Hold The Line

I’ve had this damn Toto song, “Hold The Line”, in my head for days since hearing it on the bus on Saturday. The sad part is that it was one of the few good songs I heard the entire time. For some reason the radio stations here like to play the same 5 shitty pop songs over and over and over again. I guess they do that in the States too, but I’d rather be subjected to listening to Pink a few times a day than tortured by the terrible shit they have down here. Ugh. Somebody needs to import some variety.

I have only 4 more weeks left here at EARTH. In some ways I’m glad the time is coming to a close… my only real regret is that I can’t take some of my friends back home with me. I have met some truly amazing people here and it is going to be sad to have to say goodbye.

EARTH is an interesting place. They sell the picture of sustainability, but there is a lot here that is not sustainable at all. And in general the campus is permeated with a lot of bad attitudes, primarily among the students but also staff as well. Despite that it is supposedly hard to get accepted here and there is a selection process, many of the students are some of the most apathetic, mindless individuals I have ever met who seem to really care nothing for the environment. One of the students here, for whom I have much respect, told me that she wouldn’t be surprised if only 10% of the graduates actually go on to do something important after they graduate. I think this is an under-exaggerration but it does illustrate the point.

Just last week, when I was at La Flor (EARTH’s recently-acquired new farm) on the Pacific side of the country, we were served lunch in styrofoam to-go boxes (with a top and bottom part hinged together). I couldn’t believe they were using styrofoam, especially to-go boxes which have double the amount of waste. So I started a trend to cut (separate) the top and bottom portions and make two bottom parts from them. This way we could at least halve the amount of trash. Other students seemed to pick up on it, and I think we saved about 20 containers. However I was surprised that the other 60 people who went through the line before me made no effort whatsoever to reduce the amount of trash — especially since it was styrofoam, the worst offender!

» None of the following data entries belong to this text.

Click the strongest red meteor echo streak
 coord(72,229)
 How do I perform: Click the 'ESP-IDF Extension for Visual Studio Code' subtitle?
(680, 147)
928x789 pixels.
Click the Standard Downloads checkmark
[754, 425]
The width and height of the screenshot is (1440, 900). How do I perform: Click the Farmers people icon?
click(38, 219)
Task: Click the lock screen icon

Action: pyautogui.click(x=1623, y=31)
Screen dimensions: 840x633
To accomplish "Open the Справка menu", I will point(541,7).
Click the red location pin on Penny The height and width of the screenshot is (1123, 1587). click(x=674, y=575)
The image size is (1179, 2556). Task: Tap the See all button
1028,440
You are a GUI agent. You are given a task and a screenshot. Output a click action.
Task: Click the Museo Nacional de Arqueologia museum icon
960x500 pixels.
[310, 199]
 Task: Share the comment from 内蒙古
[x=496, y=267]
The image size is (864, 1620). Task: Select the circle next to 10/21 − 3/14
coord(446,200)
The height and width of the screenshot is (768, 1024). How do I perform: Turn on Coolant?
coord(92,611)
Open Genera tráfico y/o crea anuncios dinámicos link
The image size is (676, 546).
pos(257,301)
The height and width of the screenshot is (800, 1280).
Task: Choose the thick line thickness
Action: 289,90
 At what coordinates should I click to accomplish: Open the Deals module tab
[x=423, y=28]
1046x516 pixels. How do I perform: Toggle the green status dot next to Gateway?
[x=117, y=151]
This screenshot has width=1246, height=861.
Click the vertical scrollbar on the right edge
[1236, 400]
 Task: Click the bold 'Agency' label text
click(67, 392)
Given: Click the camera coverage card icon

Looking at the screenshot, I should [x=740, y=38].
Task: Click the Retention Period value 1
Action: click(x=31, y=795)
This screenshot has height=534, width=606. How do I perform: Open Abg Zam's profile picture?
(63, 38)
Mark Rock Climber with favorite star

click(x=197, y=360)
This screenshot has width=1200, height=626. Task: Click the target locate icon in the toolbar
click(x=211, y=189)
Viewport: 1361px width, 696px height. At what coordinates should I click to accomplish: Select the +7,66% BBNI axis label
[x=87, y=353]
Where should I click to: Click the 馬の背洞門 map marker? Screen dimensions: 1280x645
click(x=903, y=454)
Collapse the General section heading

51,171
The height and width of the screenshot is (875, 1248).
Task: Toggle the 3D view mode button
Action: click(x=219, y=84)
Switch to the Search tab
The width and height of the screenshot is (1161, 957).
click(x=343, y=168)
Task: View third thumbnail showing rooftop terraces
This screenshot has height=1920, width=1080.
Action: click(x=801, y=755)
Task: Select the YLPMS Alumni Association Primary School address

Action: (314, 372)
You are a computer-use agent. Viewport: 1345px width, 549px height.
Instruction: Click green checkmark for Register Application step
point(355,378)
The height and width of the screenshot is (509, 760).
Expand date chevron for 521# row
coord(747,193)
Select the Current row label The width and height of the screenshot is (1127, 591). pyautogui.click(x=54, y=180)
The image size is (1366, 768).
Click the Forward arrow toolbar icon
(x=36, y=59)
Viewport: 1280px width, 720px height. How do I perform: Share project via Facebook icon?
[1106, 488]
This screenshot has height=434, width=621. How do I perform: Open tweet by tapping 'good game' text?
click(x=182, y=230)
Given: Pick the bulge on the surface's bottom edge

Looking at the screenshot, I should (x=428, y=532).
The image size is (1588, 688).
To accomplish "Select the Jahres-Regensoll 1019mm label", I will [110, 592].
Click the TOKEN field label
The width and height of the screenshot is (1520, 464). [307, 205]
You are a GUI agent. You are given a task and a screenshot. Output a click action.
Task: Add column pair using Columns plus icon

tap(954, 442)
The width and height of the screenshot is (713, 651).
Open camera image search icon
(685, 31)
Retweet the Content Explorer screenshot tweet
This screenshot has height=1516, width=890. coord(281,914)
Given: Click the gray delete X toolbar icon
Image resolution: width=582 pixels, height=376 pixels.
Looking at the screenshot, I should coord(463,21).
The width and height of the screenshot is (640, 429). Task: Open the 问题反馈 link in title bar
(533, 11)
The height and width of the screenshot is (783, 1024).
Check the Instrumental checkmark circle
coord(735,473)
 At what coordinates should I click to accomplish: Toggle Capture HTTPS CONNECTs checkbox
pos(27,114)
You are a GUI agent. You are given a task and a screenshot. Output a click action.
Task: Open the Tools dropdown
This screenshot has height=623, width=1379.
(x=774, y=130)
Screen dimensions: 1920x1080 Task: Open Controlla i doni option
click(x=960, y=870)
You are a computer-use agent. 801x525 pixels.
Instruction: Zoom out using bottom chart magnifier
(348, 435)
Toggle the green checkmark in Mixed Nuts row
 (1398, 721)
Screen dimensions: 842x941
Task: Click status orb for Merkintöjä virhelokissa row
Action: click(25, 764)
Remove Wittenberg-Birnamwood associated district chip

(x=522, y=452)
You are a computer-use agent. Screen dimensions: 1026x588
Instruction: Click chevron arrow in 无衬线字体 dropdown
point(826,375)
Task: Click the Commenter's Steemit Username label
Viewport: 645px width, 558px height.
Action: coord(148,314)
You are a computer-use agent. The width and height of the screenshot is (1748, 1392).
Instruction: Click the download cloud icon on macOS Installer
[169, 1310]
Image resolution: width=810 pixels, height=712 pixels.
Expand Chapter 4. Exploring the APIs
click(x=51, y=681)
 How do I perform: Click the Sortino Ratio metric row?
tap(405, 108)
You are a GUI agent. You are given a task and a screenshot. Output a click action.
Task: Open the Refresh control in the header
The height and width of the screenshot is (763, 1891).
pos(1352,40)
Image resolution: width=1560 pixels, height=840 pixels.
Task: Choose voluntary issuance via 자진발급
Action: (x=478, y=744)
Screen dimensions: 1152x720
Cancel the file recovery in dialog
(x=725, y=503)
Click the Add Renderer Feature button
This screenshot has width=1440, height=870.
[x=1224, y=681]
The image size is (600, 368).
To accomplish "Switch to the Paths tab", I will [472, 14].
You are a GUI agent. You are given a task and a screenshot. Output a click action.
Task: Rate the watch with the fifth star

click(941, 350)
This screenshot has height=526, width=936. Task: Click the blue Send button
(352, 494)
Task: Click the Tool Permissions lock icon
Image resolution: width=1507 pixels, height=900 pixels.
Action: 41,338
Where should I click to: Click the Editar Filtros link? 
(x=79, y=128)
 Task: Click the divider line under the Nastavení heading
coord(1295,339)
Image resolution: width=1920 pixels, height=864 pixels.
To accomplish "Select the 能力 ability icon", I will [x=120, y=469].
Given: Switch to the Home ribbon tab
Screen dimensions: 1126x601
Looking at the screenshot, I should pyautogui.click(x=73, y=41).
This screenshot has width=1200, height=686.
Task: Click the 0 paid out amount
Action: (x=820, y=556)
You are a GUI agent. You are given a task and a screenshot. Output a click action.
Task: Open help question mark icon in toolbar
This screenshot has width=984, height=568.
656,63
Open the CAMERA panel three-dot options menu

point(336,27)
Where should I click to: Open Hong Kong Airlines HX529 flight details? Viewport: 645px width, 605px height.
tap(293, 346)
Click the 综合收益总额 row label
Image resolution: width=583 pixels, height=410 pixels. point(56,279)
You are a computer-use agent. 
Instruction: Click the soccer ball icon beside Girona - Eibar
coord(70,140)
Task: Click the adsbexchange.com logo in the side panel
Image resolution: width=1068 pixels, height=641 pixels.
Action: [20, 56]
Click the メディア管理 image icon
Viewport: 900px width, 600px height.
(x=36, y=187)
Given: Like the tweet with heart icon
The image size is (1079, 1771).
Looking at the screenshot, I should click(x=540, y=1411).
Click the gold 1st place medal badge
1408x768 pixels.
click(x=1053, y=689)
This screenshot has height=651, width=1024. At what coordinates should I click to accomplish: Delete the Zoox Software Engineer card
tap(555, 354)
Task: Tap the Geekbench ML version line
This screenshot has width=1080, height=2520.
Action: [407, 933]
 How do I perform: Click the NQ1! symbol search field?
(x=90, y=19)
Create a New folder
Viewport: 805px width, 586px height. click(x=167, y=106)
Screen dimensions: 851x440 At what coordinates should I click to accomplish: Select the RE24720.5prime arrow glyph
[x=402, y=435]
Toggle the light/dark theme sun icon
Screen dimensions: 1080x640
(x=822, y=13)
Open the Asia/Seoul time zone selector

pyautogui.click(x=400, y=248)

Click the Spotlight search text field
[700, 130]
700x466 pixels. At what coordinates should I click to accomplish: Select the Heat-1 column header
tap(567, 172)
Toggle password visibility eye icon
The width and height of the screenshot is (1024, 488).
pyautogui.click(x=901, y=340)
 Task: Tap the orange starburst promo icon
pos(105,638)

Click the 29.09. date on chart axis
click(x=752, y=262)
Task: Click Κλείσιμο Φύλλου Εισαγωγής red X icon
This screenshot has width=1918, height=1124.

And then, after lunch, there were no separate trash bags provided to separate the “paper”, “plastic”, and “other” materials for recycling. Actually there were, but they were about 50 feet away from where we were eating. Apparently whoever organized this thing thought we were all too lazy to walk over to the recycling bins to dispose of our trash properly, so they provided single trash bags in the dining area.

One of my friends suggested I talk to the guy who runs the farm, as he was standing right in front of us in the dessert line, and ask him about all of this. I was polite, but curious, about the use of styrofoam and not separating the recyclables. His answer was basically this:

I’m the only one running this place. Just me and my secretary. We don’t have any other administration to organize things right now. And the president of Costa Rica is coming here in 15 days, so that is our priority — not dealing with the trash.”

My friend and I were floored. Here is a guy who is working for EARTH University, which promotes sustainability and eco-consciousness — and he’s too fucking lazy to pick up paper plates instead of styrofoam, and he can’t tell everyone to use the pre-existing recycle bins for their trash, instead providing normal trashbags for everything? What the fuck?

Now I guess some of the blame for the trash should fall on the students as well, who put everything in the same place when the recycle bins were in plain view just 50 feet away. But still, it was disappointing.

How does EARTH expect these students to go back to their communties after graduation and care about recycling, re-use, and proper trash disposal when they don’t lead by example?